Stored items from a collection -
+ + + +
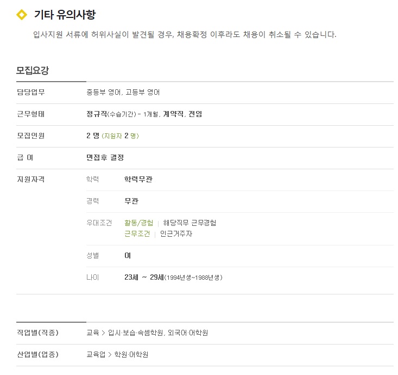Click the 정규직 employment type text
Viewport: 398px width, 375px height.
(97, 114)
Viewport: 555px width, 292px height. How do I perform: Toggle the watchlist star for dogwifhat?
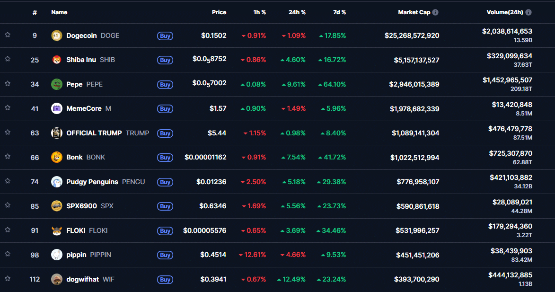point(8,279)
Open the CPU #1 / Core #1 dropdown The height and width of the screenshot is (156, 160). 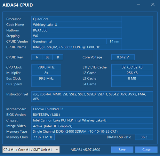tap(31, 150)
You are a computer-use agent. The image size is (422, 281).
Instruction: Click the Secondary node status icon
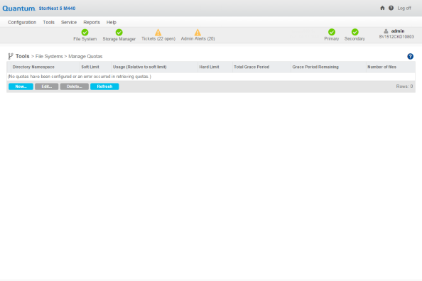[355, 32]
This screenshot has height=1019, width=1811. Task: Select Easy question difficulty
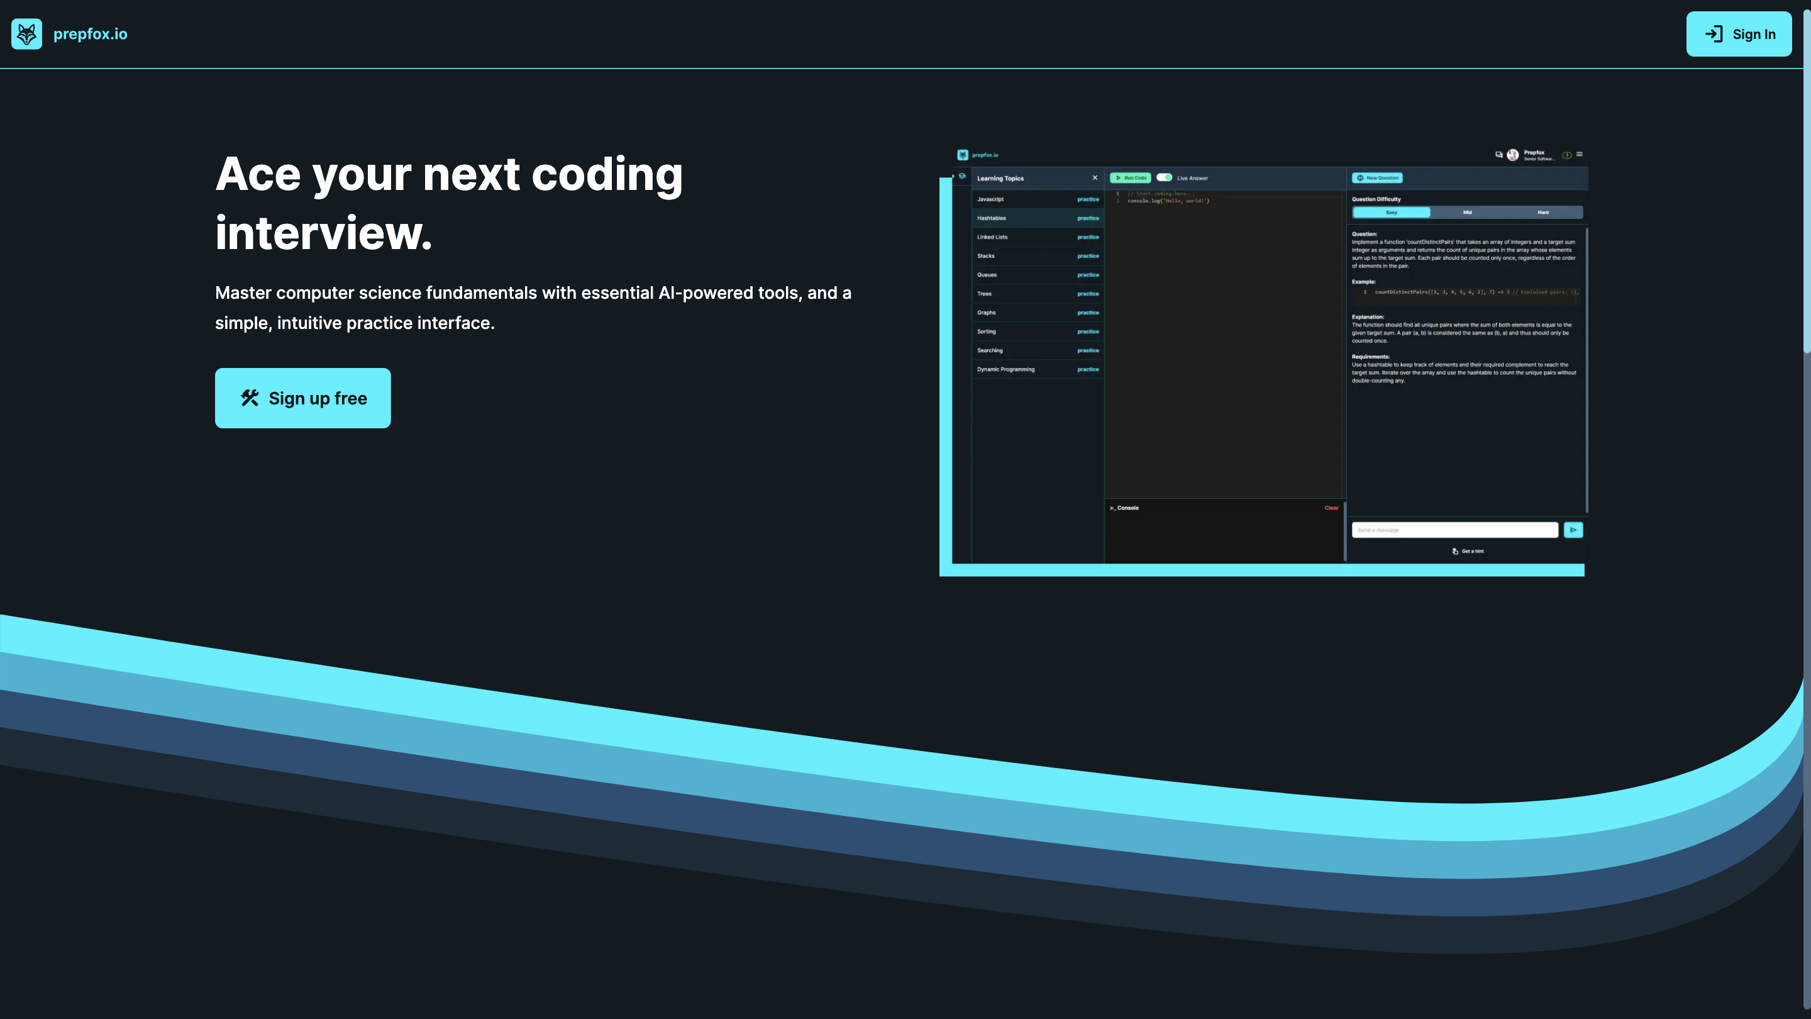pos(1391,212)
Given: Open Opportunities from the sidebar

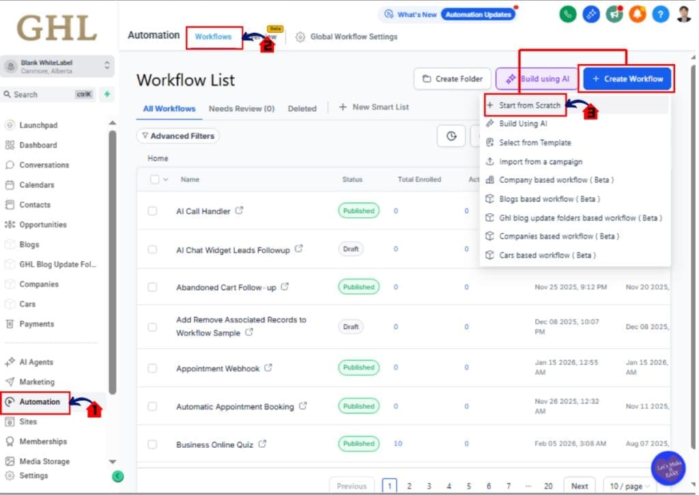Looking at the screenshot, I should pyautogui.click(x=43, y=224).
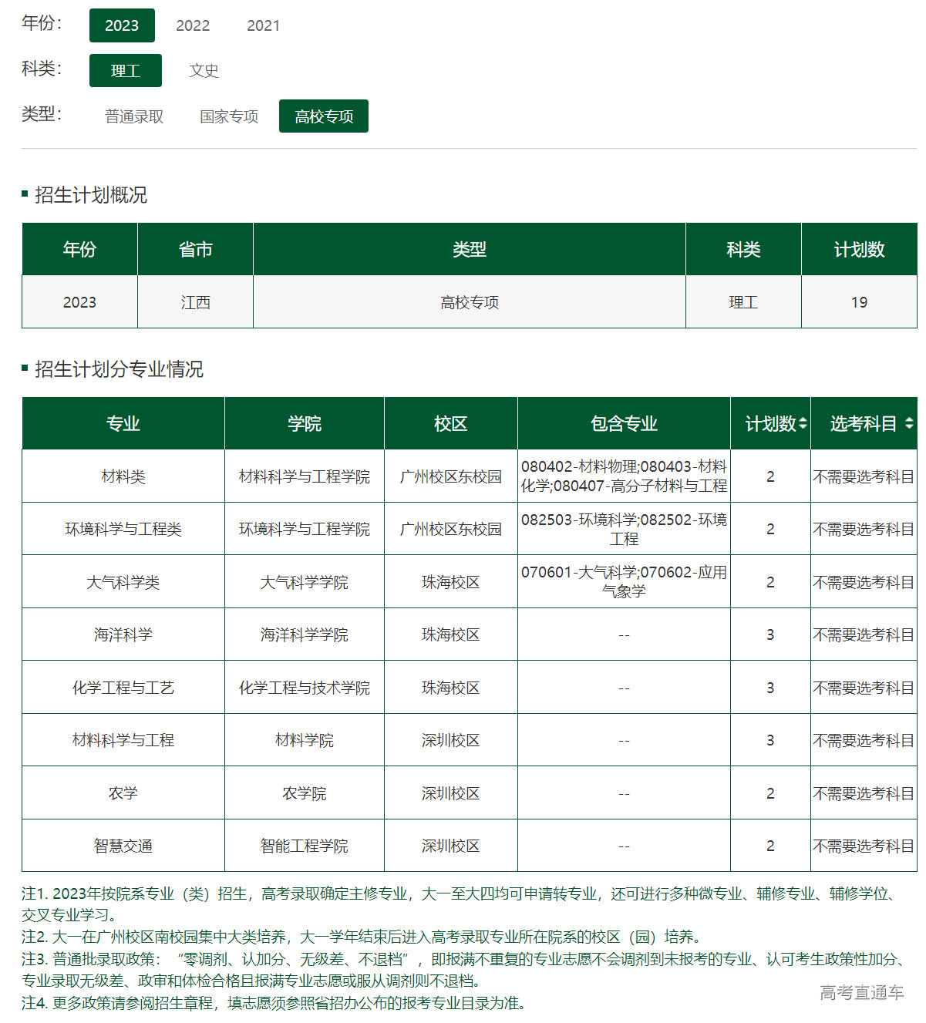Viewport: 926px width, 1023px height.
Task: Click the sort icon on 计划数 header
Action: click(x=803, y=422)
+ + + +
Your objective -
Reproduce the lines between the line containing "You are a computer-use" and the line containing "pos(1391,212)", inclusive, with the requests intact, but multiply every coordinate in the answers by 0.95 and round each result to a whole number, with halves rounded up. Omit the pictures from your reproduction.

Solution to this task -
You are a computer-use agent. The image size is (422, 281).
Instruction: Click the Secondary node status icon
[337, 30]
This screenshot has height=1019, width=1811. Task: Select Easy question difficulty
pos(1321,201)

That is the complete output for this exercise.